Palmira, Valle del Cauca, Colombia

Fernando Estrada

El mayor peligro que amenaza la naturaleza es la humanidad que constituye su cáncer. Forma parte de la naturaleza, pero crece desordenadamente y la destruye. La única esperanza es que se trata de un cáncer que tiene la potencialidad de la autoconciencia.


25 de diciembre de 2015, 12:00 a.m.

Despierto en una cama que no es mi cama, sino la cama de Venus. Me lame la cara como indicador de cariño, pero también del hambre que tiene. Hemos pasado la noche de navidad juntos. En Belén ha nacido un redentor palestino, y desde entonces hacer parte de una minoría es una desgracia. Como la noche que hemos pasado Venus y yo.

24 de diciembre, 8:00 p.m.

Hace 50 años la celebración de la Navidad y Año Nuevo fue motivada por un profundo recogimiento familiar. Éramos un país cafetero, es decir, más igualitario, rural y campesino. Luego llegó la bonanza petrolera y después la coca. Y con estos males de la economía, se profundizaron las desigualdades, el dinero fácil y una frenética exhibición de lujos innecesarios. Hoy las navidades son una mezcla de fiesta, licor, misas y pólvora.

24 de diciembre, 9:00 p.m.

Salimos con Venus de paseo. Siempre mira de reojo a los transeúntes, conoce el recorrido. Primero el parque en donde cumple sus deberes, entonces viene la ronda: juego con la pelota, saludos y meneo de cola con sus congéneres. ¡Arriba, mira, mira, mira! A Venus parecen fascinarle las luces de navidad. Los cristianos salen de misa y sus caras todavía inspiran santidad. Hasta que recuerdo a León María Lozano, el Cóndor, del período crítico de la violencia en el Norte del Valle. No todo es lo que parece.
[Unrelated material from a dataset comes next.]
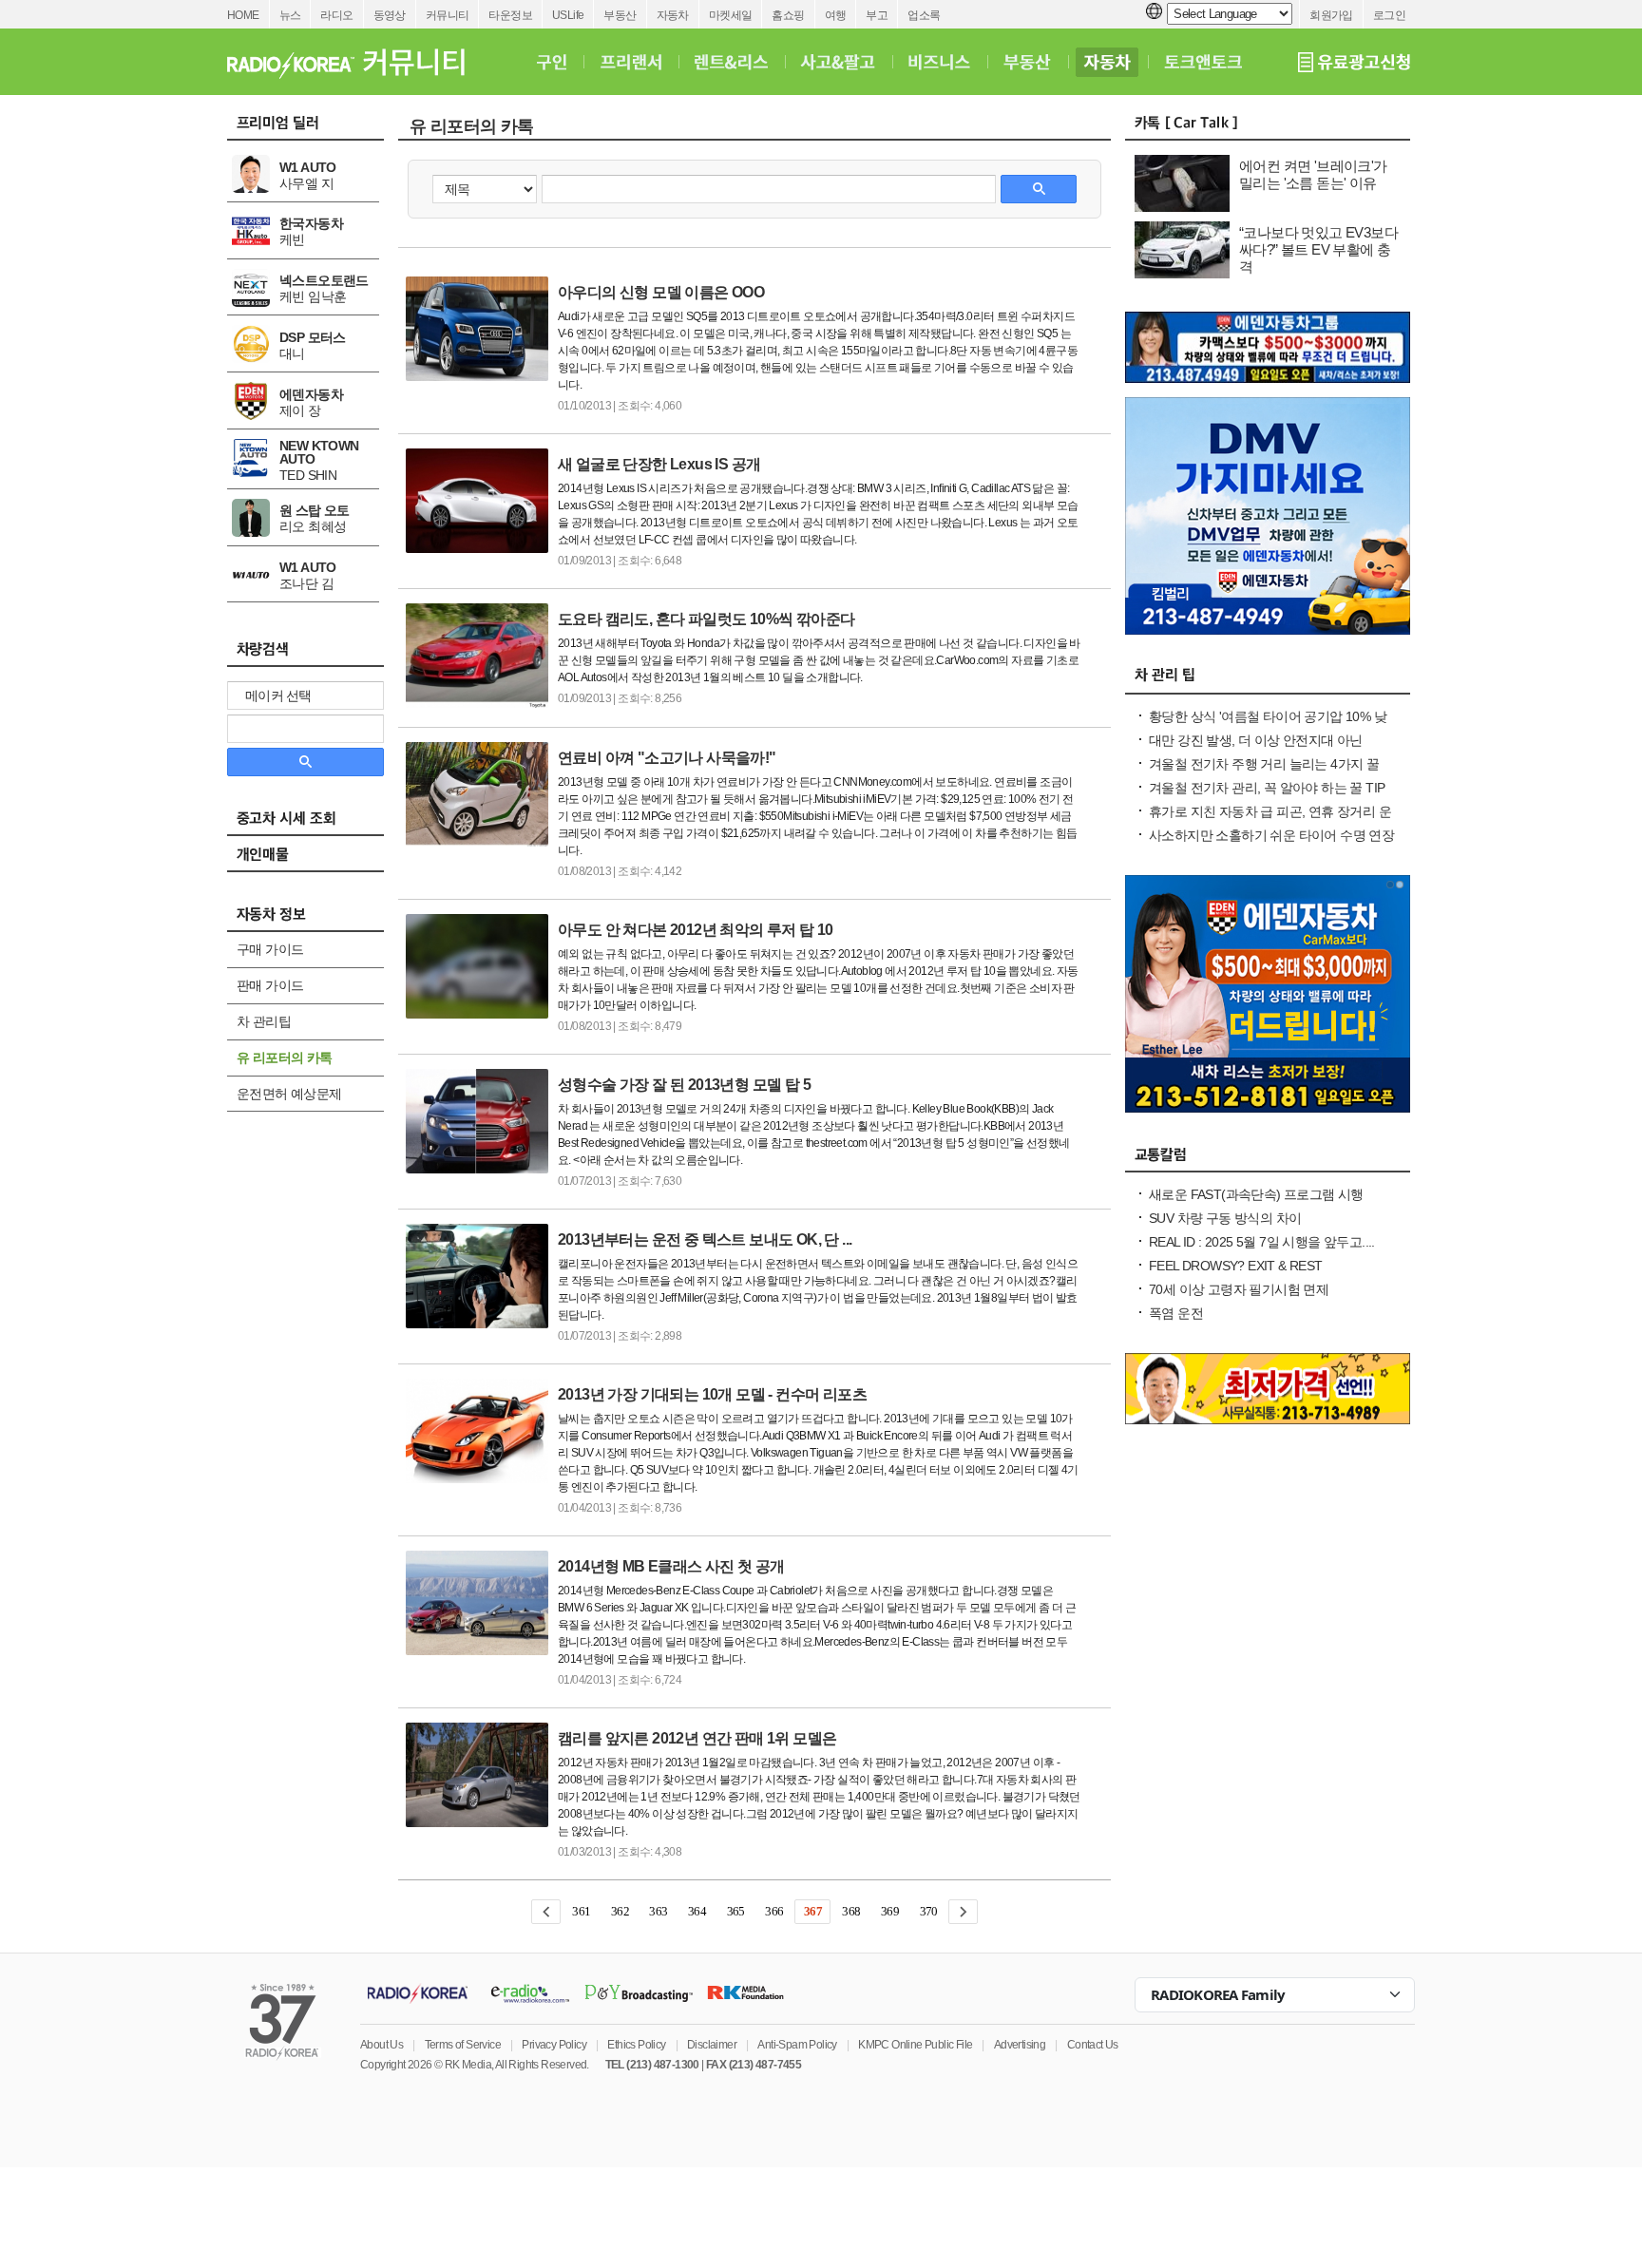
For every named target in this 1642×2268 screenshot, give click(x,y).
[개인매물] (315, 860)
24 de diciembre, 10:00 p.m.

Los animales no tienen derechos. En realidad, somos nosotros quienes se los atribuimos. Todas las especies animales son distintas y no tendría sentido reclamar derechos por Venus. Como tampoco tiene sentido pedir libertad de prensa para las gallinas, que no escriben, ni el derecho a ladrar para personas que carecen de patas. Lo razonable sería conferir derechos específicos a los diversos animales, en función de su especie. Sin embargo, hay un derecho aplicable a todas las especies: el derecho a no ser torturado, es decir, a no ser sometido a un dolor intencionado.

24 de diciembre, 11:00 p.m.

Los cristianos de hoy celebran la Navidad con pólvora. Y la pólvora quema, incendia y destruye vidas. Las víctimas de la pólvora se han incrementado este año: en Antioquia, 387 niños quemados, en el Valle, 254, Cundinamarca 198, Santander, 132. Con la pólvora hay daños irreversibles que no se borrarán con el tiempo. Familias que son destruidas por causa de un petardo, un tronante o una simple chispa. Como en Popayán, en donde una casa quedó calcinada con sus ocupantes.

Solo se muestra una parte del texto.